→ **DATA SHOWN**:
┄┄┄┄┄┄┄┄┄┄
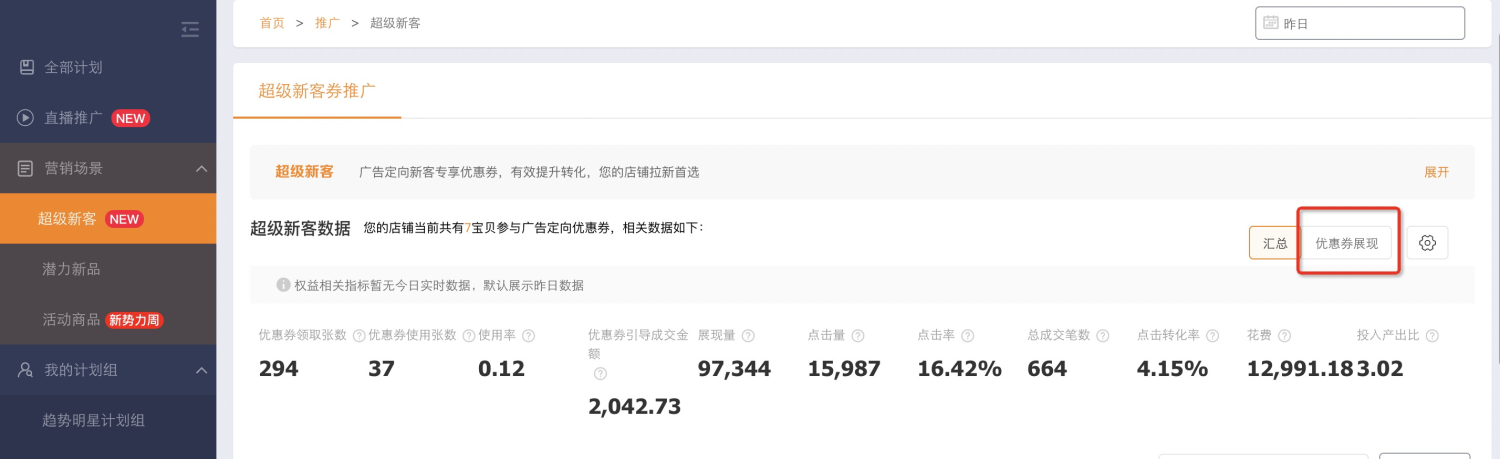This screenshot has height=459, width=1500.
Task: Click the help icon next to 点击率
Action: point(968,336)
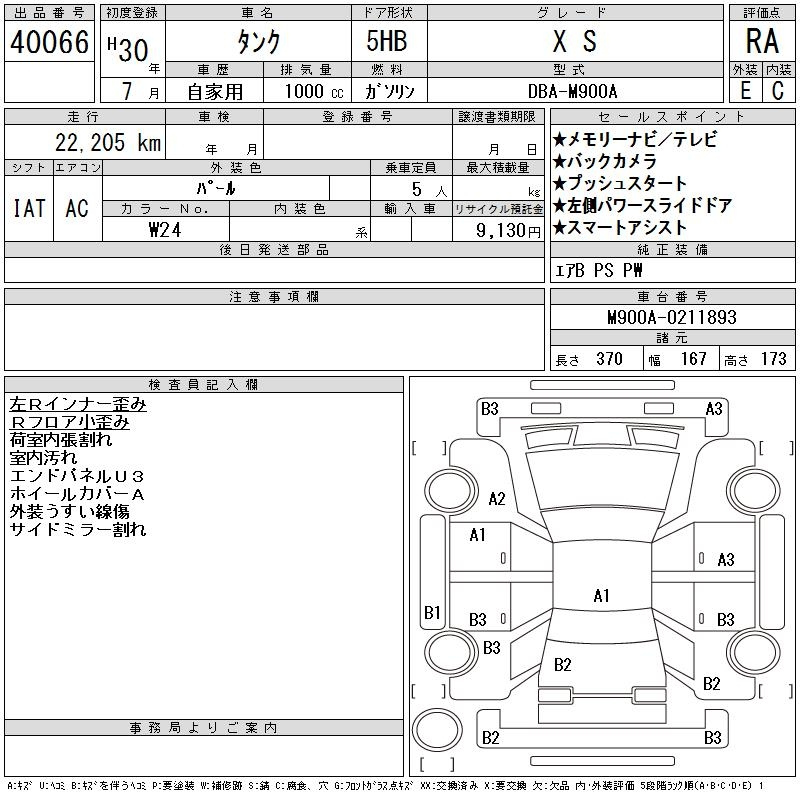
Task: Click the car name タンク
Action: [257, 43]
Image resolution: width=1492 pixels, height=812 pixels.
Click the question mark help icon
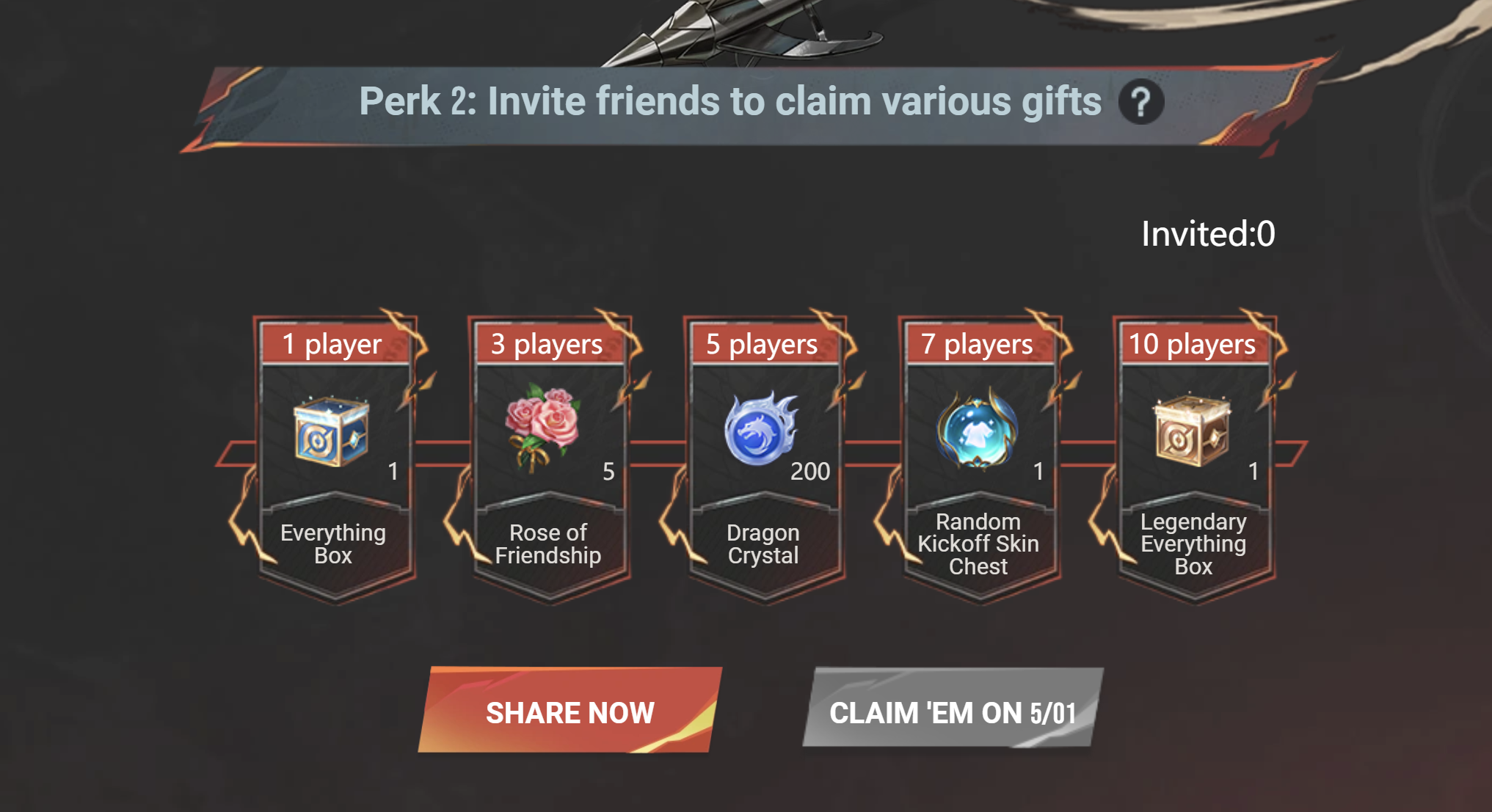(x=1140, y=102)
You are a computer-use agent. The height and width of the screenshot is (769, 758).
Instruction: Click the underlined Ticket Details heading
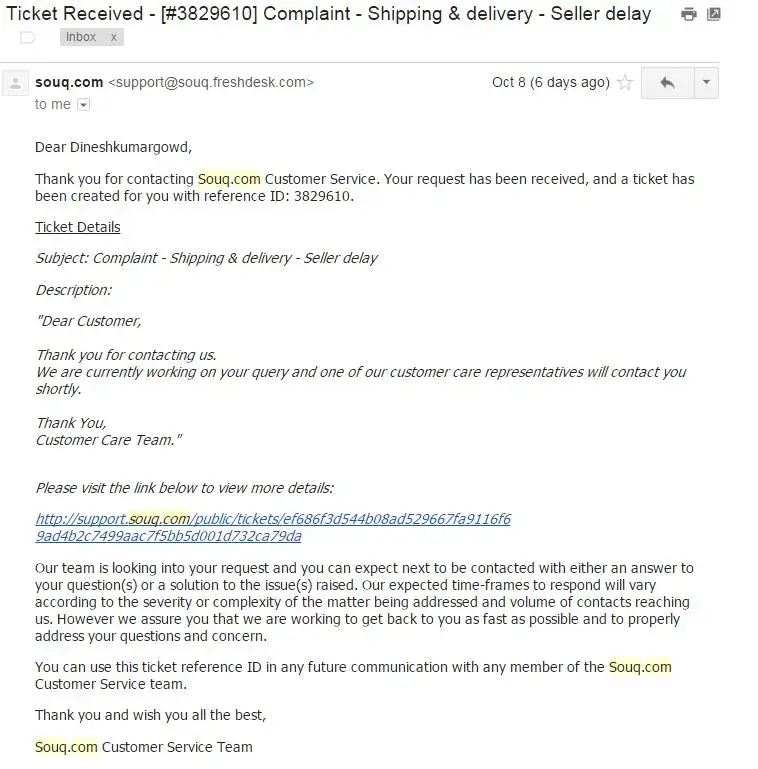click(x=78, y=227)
┄┄┄┄┄┄┄┄┄┄
→ **WHAT THIS TASK INVOLVES**: From the line with "Image resolution: width=1492" to the final line of the records, inclusive, set down the lines exactly and add nothing; leave every picture out.

→ **EXERCISE RESPONSE**:
Image resolution: width=1492 pixels, height=812 pixels.
Click the question mark help icon
(x=1140, y=102)
You are a computer-use agent. The height and width of the screenshot is (769, 758).
Instruction: Click the underlined Ticket Details heading
click(x=78, y=227)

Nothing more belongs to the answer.